Instruções
• a. Resuma em duas frases o texto sobre os trabalhadores de limpeza do Hospital do Barreiro.
• b. Transcreva fielmente o trecho do texto sobre os trabalhadores de limpeza do Hospital do Barreiro que vai desde "8 – Naqueles" até "a mesma actividade.", inclusive.
• c. Dê seguimento ao texto sobre os trabalhadores de limpeza do Hospital do Barreiro, começando logo após a última frase apresentada.

6 – Face a essa convocatória de greve a Ré comunicou aos trabalhadores de limpeza que prestavam serviço por sua conta no Hospital do Barreiro que aquelas greves eram ilegais e que, como tal, se reservava o direito de instaurar procedimentos disciplinares aos trabalhadores que aderissem às mesas.
7 – Procedimentos disciplinares que veio a instaurar contra os trabalhadores de limpeza a seguir indicados, todos eles associados do Autor:
(…)

8 – Naqueles procedimentos disciplinares as notas de culpa são todas iguais, com o teor constante do documento de fls. 23 a 25 que se dá aqui por reproduzido.
9 – Como consequência dos processos disciplinares instaurados a Ré aplicou a cada um a sanção disciplinar de suspensão por três dias com perda de vencimento.
10 – Perda de vencimento que se traduziu num desconto na retribuição do mês de Dezembro de 2002 de cada um deles no montante de 25,14 €.
11 – Quando a Ré iniciou a prestação de serviços de limpeza no Hospital do Barreiro com ela se mantiveram os contratos de trabalho que vigoravam anteriormente na empresa que ali prestava a mesma actividade.
12 – E designadamente tal sucedeu com os associados no Autor acima identificados.
13 – Em 3 de Agosto de 1990 o Autor celebrou com a Climpe, empresa que então tinha a seu cargo a execução de serviços de limpeza no Hospital do Barreiro o acordo junto como doc. 8 de fls. 28 a 35 que aqui se dá por reproduzido, no âmbito do qual aquela empresa se obrigou a pagar o subsídio de alimentação naquele local de trabalho pelos valores aplicáveis à função pública, sendo actualizados na medida em que o fossem os subsídios de alimentação que vigorassem na função pública.
14 – As empresas prestadoras de serviços de limpeza a quem foi adjudicada a prestação de serviços no Hospital do Barreiro e que antecederam a Ré pagaram o subsídio de alimentação aos trabalhadores acima identificados.
15 – A Ré recusou-se pagar o subsídio de alimentação nos termos do referido documento 8 de fls. 28 a 35, tendo pago o montante de 3,39 € desde o início da execução da prestação de serviços de limpeza no Hospital do Barreiro e até ao seu termo no dia 30 de Abril de 2004.
16 – Como consequência das ausências dos associados do Autor as tarefas que lhes estavam cometidas não foram desempenhadas.
17 - O Hospital do Barreiro não pagou o valor mensal acordado com a Ré, descontando a quantia correspondente aos trabalhos de limpeza não efectuados nas instalações nos dias 17 de Maio e 11 e 12 de Junho de 2002.
*


III – FUNDAMENTAÇÃO DE DIREITO
Antes de mais cumpre atender à seguinte questão prévia:
De harmonia com as disposições conjugadas dos art.s art. 684º, nº 3 e 690º nº 1, ambos do CPC, o âmbito do recurso é delimitado pelas conclusões das respectivas alegações.

Linhas extraídas
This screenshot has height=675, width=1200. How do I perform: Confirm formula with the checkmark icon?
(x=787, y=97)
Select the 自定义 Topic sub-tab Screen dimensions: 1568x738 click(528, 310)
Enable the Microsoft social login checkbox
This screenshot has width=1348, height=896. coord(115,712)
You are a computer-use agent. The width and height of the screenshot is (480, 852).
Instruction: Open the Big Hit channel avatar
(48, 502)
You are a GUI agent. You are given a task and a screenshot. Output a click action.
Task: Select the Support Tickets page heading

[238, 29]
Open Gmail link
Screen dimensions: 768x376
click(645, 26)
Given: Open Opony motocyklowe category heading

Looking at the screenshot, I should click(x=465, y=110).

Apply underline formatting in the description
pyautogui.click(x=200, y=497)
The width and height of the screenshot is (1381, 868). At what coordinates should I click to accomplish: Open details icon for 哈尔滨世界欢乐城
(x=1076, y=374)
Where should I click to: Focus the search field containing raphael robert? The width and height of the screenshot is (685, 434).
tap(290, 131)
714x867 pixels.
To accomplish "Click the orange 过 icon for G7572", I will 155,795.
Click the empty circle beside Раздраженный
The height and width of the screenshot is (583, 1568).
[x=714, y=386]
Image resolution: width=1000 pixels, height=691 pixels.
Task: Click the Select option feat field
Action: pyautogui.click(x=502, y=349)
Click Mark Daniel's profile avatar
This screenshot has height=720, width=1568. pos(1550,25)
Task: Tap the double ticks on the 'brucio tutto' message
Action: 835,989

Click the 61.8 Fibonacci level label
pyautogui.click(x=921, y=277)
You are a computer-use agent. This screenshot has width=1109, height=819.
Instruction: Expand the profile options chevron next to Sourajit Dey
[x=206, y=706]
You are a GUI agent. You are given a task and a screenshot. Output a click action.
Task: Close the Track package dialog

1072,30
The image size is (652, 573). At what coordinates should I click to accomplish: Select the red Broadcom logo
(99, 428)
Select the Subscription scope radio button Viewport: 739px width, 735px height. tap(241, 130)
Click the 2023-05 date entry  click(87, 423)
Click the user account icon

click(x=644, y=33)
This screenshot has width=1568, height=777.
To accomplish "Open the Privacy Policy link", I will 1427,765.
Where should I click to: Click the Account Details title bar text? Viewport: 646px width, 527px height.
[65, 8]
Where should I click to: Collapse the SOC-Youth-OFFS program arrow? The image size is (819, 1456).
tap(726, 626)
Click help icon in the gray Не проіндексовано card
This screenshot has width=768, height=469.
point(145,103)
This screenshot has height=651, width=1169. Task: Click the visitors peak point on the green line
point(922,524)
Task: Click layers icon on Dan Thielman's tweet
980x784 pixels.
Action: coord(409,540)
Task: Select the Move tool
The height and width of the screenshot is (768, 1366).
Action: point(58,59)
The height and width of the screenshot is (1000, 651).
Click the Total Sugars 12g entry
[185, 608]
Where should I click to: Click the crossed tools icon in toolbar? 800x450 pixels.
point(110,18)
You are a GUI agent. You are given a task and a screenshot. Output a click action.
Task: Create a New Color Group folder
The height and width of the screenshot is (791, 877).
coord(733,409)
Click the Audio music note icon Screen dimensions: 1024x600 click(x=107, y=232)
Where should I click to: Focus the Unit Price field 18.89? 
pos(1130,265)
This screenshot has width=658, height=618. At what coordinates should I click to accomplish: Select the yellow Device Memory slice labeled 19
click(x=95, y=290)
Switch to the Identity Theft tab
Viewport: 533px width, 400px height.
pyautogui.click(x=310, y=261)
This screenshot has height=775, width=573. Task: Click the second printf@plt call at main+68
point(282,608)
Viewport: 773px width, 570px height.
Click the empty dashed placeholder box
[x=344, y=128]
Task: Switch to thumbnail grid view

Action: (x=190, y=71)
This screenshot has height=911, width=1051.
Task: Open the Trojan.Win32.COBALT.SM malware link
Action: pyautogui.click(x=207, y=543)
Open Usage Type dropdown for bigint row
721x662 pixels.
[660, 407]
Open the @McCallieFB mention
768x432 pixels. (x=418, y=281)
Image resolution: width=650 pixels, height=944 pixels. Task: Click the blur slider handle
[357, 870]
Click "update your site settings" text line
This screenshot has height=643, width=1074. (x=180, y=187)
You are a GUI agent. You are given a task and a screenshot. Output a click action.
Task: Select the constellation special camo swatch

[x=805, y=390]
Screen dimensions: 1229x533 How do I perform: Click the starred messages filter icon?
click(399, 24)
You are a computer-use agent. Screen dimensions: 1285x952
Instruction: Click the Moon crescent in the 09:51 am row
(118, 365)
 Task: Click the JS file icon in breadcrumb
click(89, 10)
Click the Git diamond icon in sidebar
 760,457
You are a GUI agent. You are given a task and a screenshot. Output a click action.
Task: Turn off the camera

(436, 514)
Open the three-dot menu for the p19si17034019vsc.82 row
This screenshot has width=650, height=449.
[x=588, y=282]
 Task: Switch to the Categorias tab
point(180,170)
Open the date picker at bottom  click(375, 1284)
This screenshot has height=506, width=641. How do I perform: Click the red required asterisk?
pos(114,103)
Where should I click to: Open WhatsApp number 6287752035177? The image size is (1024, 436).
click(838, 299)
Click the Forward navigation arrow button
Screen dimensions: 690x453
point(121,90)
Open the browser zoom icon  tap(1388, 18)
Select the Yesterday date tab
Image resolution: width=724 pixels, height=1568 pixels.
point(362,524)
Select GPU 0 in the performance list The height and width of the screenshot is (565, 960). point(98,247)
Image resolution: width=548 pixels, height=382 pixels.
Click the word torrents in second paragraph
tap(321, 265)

Respostas aos exercícios
• a. A Ré comunicou aos trabalhadores de limpeza do Hospital do Barreiro que as greves eram ilegais, instaurou procedimentos disciplinares aos associados do Autor e aplicou a cada um suspensão por três dias com perda de vencimento, descontada em 25,14 € na retribuição de Dezembro de 2002. A Ré também se recusou a pagar o subsídio de alimentação nos termos do acordo de 1990 entre o Autor e a Climpe, tendo pago 3,39 € desde o início da prestação de serviços até ao seu termo em 30 de Abril de 2004.

• b.
8 – Naqueles procedimentos disciplinares as notas de culpa são todas iguais, com o teor constante do documento de fls. 23 a 25 que se dá aqui por reproduzido.
9 – Como consequência dos processos disciplinares instaurados a Ré aplicou a cada um a sanção disciplinar de suspensão por três dias com perda de vencimento.
10 – Perda de vencimento que se traduziu num desconto na retribuição do mês de Dezembro de 2002 de cada um deles no montante de 25,14 €.
11 – Quando a Ré iniciou a prestação de serviços de limpeza no Hospital do Barreiro com ela se mantiveram os contratos de trabalho que vigoravam anteriormente na empresa que ali prestava a mesma actividade.

• c.
Acontece que, “in casu”, as conclusões apresentadas pelo recorrente são a transcrição fiel da maior parte das alegações e estas últimas são a transcrição quase integral dos arts. 1º a 27º da petição inicial.
E não é isso que a Lei entende por alegações e conclusões de recurso.
Efectivamente, dispõe o art. 690º do CPC, que “O recorrente deve apresentar a sua alegação, na qual concluirá, de forma sintética, pela indicação dos fundamentos por que pede a alteração ou anulação da decisão”.
Assim, as alegações não são a transcrição dos articulados do recorrente ou de parte deles mas, somente, a indicação dos fundamentos por que se pede a alteração ou anulação da sentença recorrida, sendo as conclusões (como a expressão indica, aliás), a síntese desses fundamentos.
Neste contexto, não vamos atender a todo o conteúdo das “conclusões” do recorrente, tanto mais que, em boa parte, a respectiva factualidade foi considerada provada e tida em conta na sentença recorrida, não tendo que ser reapreciada em sede deste recurso, até porque não houve impugnação da matéria de facto, mas apenas à parte que interessa em sede deste recurso.
E, atento o conteúdo da sentença recorrida, quanto às questões em que o autor/recorrente decaiu (pois não há que reapreciar as restantes uma vez que não foi admitido o recurso interposto pela R.); o que de relevante consta das conclusões de recurso face aquelas questões e a factualidade provada, que não foi impugnada, as questões que, agora, cumpre analisar e decidir consistem em saber:
- Se a convocação das greves decretadas pelo sindicado/autor tinha que observar o pré-aviso de 10 dias, referido no art. 5º, nº 2 da Lei da Greve (na actual redacção);
- Se a R. podia legalmente instaurar processos disciplinares aos seus trabalhadores que aderiram àquelas greves, com fundamento em faltas injustificadas.
Vejamos então:
1ª QUESTÃO
Como resulta da factualidade dada como provada o sindicado ora recorrente efectuou, em 10/05/2002, um pré-aviso de greve a ter lugar no dia 17/05/2002 e no dia 04 ou 05 de Junho de 2002 efectuou novo pré-aviso de greve a ter lugar nos dias 11 e 12 de Junho de 2002 (factos 3 e 4).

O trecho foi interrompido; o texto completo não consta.